Short task>
Scale the material starting with the line that contains "Open the browser Extensions puzzle icon" and going on through the end of the material. Write out all of those lines in full, multiplying every coordinate in the answers by 0.6 and rounding to whole numbers, with halves rounded up.

»»

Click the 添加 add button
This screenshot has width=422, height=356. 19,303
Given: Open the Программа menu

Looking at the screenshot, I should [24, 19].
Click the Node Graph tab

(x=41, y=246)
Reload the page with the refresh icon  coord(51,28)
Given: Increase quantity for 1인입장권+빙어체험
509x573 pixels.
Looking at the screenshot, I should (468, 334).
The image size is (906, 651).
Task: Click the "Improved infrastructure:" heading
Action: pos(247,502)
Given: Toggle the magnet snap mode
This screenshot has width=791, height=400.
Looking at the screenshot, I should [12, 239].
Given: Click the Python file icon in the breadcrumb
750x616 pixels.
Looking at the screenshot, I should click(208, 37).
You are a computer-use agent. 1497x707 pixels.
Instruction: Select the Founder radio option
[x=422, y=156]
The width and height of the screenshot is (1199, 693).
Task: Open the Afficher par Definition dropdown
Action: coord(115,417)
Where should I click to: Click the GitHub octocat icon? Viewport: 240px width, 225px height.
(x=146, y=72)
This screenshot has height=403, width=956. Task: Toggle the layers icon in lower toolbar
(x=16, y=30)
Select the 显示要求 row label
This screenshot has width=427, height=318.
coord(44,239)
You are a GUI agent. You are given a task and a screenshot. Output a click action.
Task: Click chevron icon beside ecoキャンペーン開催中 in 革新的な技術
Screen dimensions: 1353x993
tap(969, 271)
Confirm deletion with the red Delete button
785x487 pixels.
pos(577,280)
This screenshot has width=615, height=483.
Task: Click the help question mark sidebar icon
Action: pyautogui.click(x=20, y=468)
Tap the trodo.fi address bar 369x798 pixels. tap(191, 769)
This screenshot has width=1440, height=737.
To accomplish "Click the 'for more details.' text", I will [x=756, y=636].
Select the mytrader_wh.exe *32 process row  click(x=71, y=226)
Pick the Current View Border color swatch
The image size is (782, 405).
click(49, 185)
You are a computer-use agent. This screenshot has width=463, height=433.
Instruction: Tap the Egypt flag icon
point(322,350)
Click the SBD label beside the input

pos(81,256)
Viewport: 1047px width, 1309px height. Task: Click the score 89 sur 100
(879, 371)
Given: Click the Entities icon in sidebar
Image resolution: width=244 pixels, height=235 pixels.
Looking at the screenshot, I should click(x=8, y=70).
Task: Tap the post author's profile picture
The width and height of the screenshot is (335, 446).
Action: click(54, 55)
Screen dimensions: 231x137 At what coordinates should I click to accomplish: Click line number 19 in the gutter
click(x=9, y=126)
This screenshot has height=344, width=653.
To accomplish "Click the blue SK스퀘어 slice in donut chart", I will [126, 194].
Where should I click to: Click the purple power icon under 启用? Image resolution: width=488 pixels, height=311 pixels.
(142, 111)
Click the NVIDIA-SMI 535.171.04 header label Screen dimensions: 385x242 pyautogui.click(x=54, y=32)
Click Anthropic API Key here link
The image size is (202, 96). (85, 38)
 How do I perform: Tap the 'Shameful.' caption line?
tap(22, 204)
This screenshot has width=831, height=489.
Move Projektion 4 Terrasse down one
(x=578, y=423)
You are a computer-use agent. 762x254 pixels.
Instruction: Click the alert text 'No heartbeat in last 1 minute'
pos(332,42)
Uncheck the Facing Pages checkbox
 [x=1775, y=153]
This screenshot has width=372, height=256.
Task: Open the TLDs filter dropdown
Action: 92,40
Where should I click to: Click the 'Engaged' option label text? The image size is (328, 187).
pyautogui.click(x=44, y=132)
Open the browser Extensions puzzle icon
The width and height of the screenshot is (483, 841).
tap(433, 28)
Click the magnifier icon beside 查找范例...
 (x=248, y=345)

««

Solution to this exercise>
Open the browser Extensions puzzle icon
The width and height of the screenshot is (483, 841).
tap(260, 17)
Click the magnifier icon beside 查找范例...
 (x=149, y=207)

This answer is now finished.